__Goal of the exercise__
Repeat the rows below word for word, starting at the first line and stopping after the line that contains "pos(219,215)". Leave the pictures out.
* Start Data for the task *
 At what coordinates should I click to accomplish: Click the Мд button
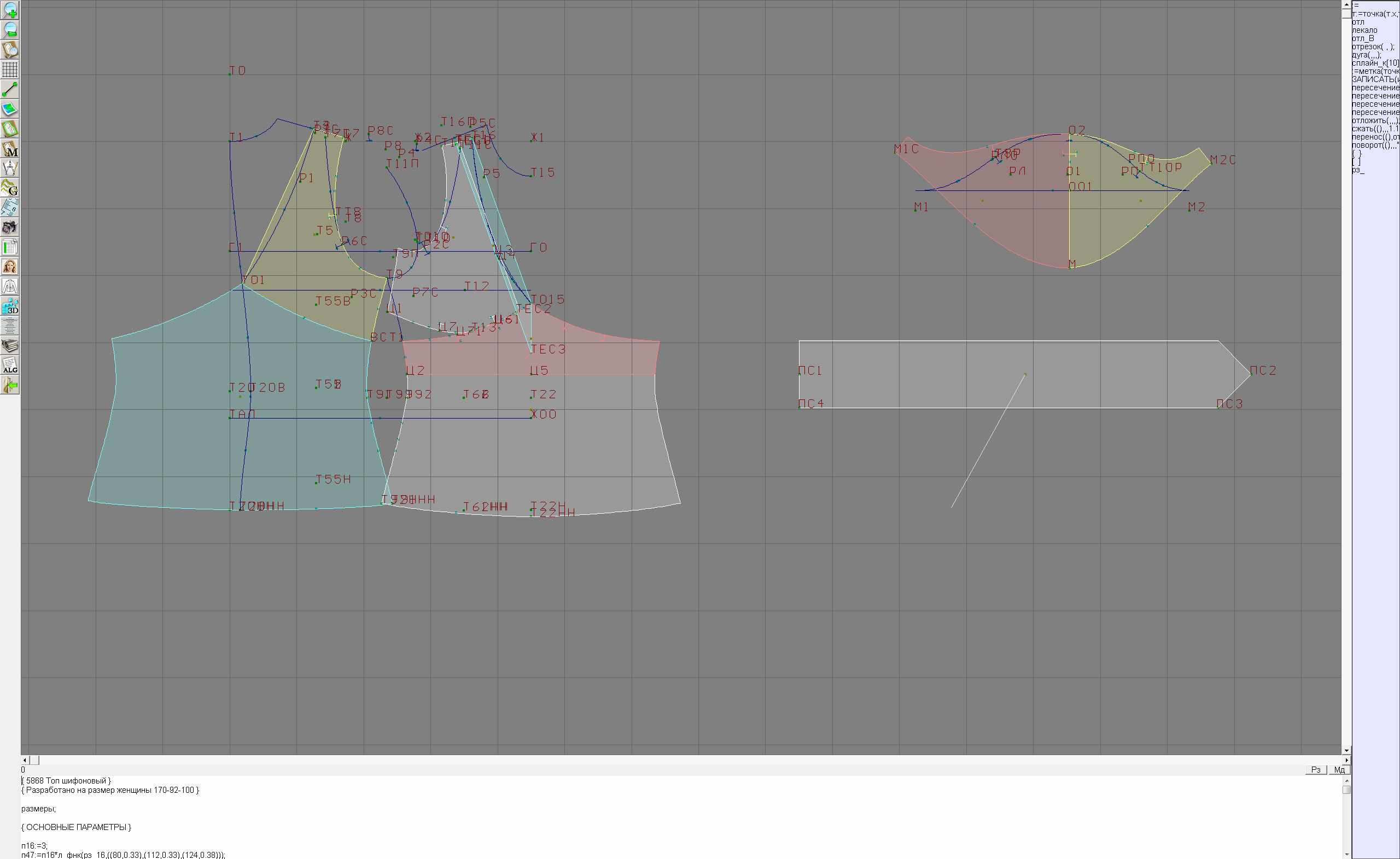click(1339, 770)
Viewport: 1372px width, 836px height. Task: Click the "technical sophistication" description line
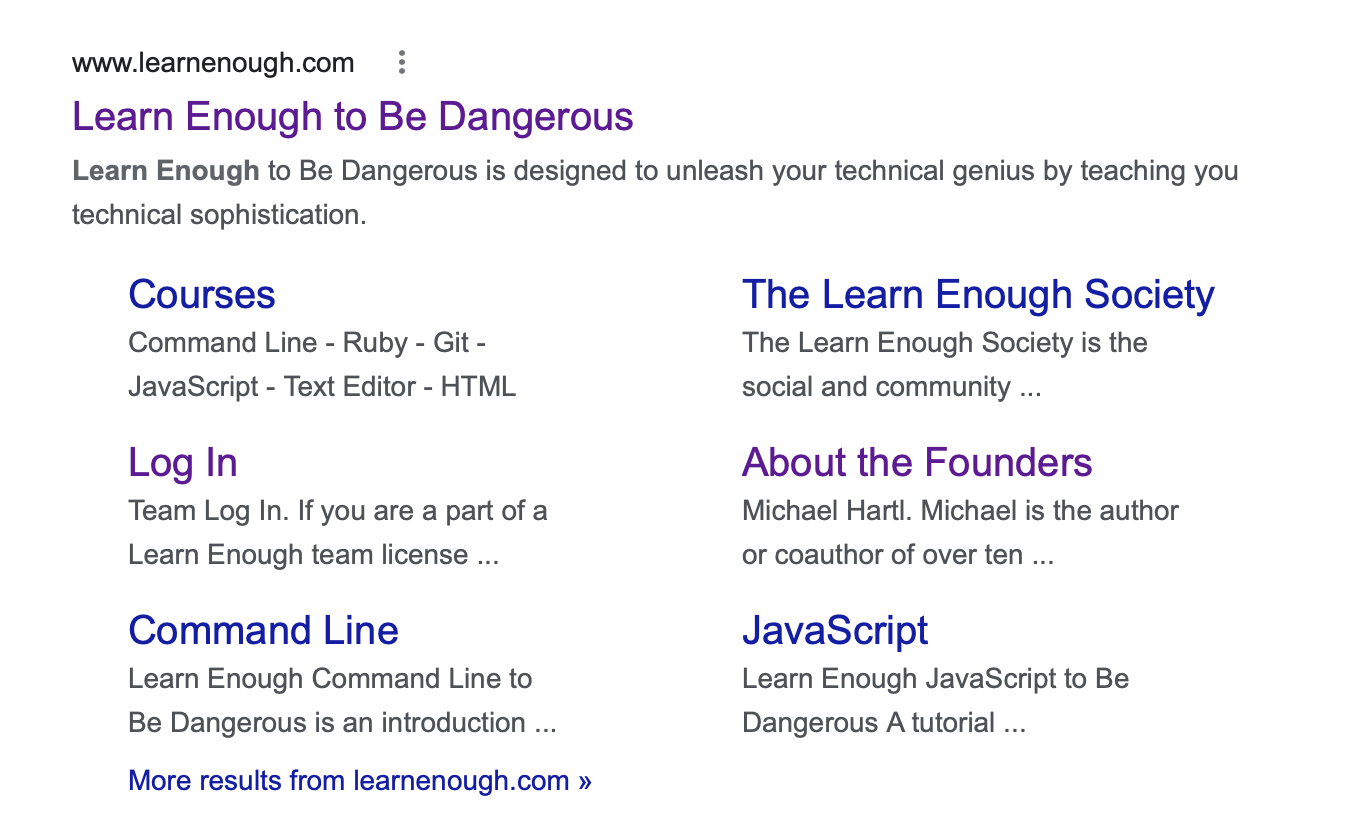pos(219,215)

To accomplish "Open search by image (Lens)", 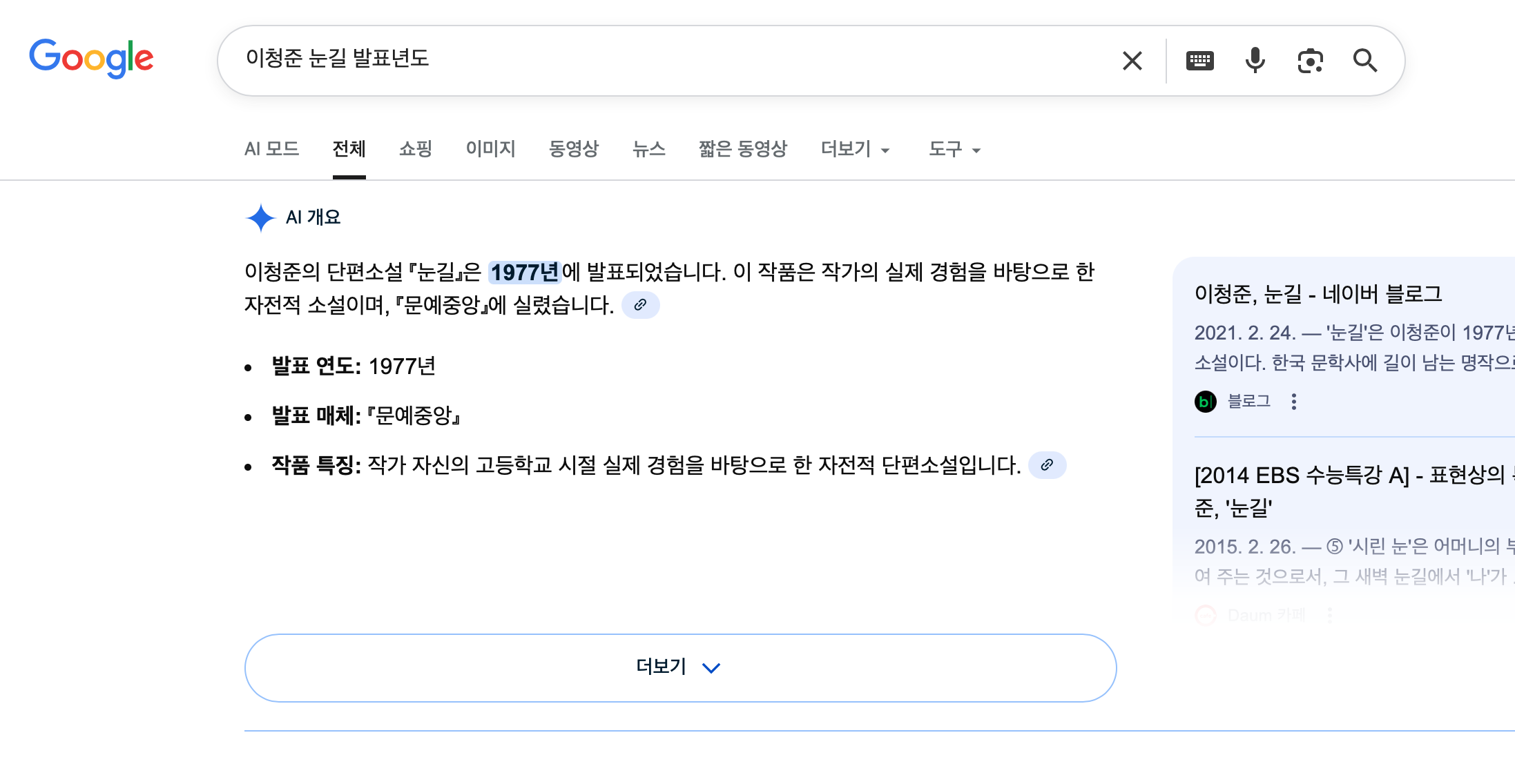I will (1310, 61).
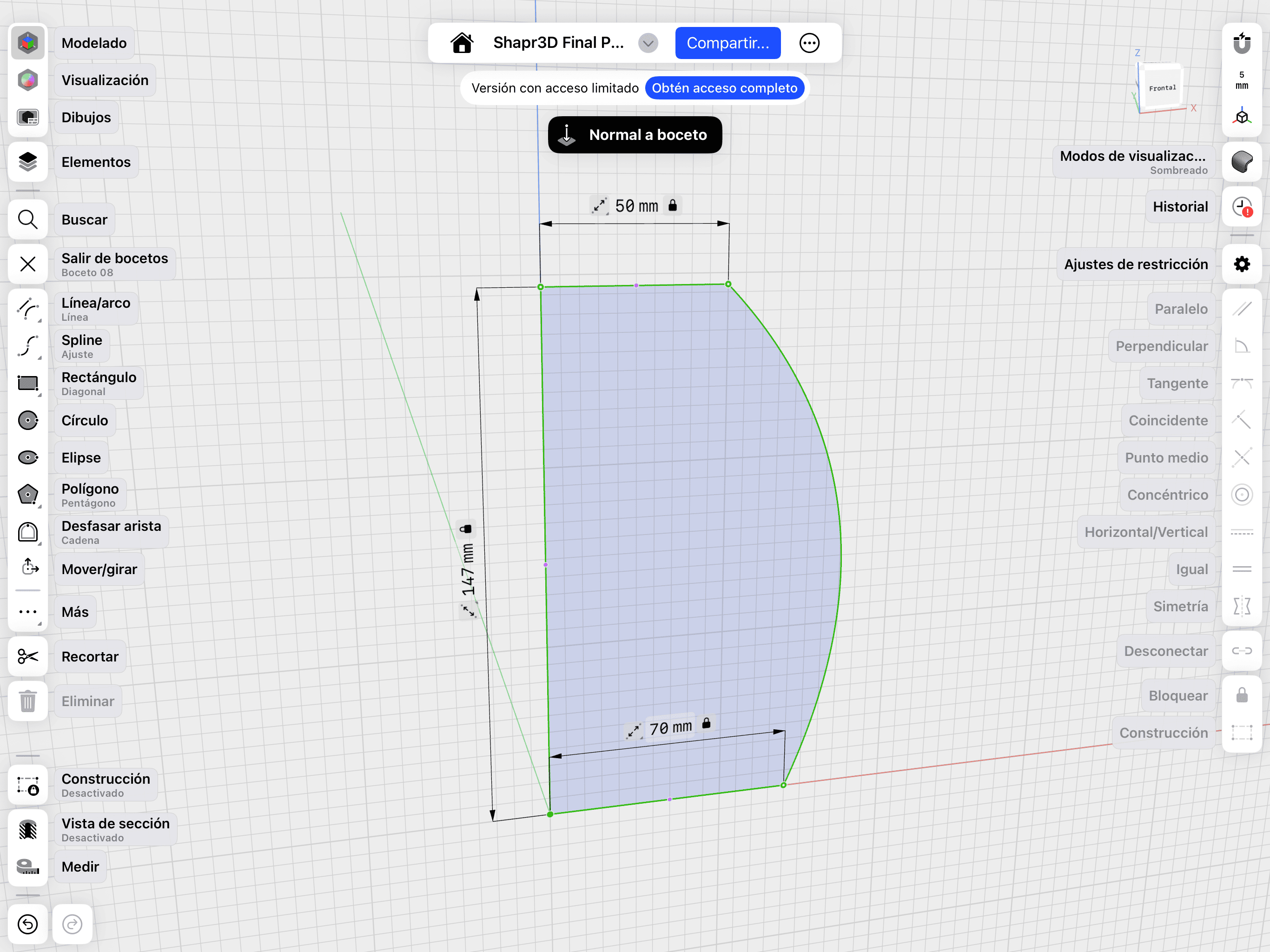Viewport: 1270px width, 952px height.
Task: Switch to Visualización workspace
Action: [x=27, y=80]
* End Data for the task *
__Complete response__
 At what coordinates should I click to accomplish: Click the Мд button
click(1339, 770)
Viewport: 1372px width, 836px height. Task: Click the "technical sophistication" description line
pos(219,215)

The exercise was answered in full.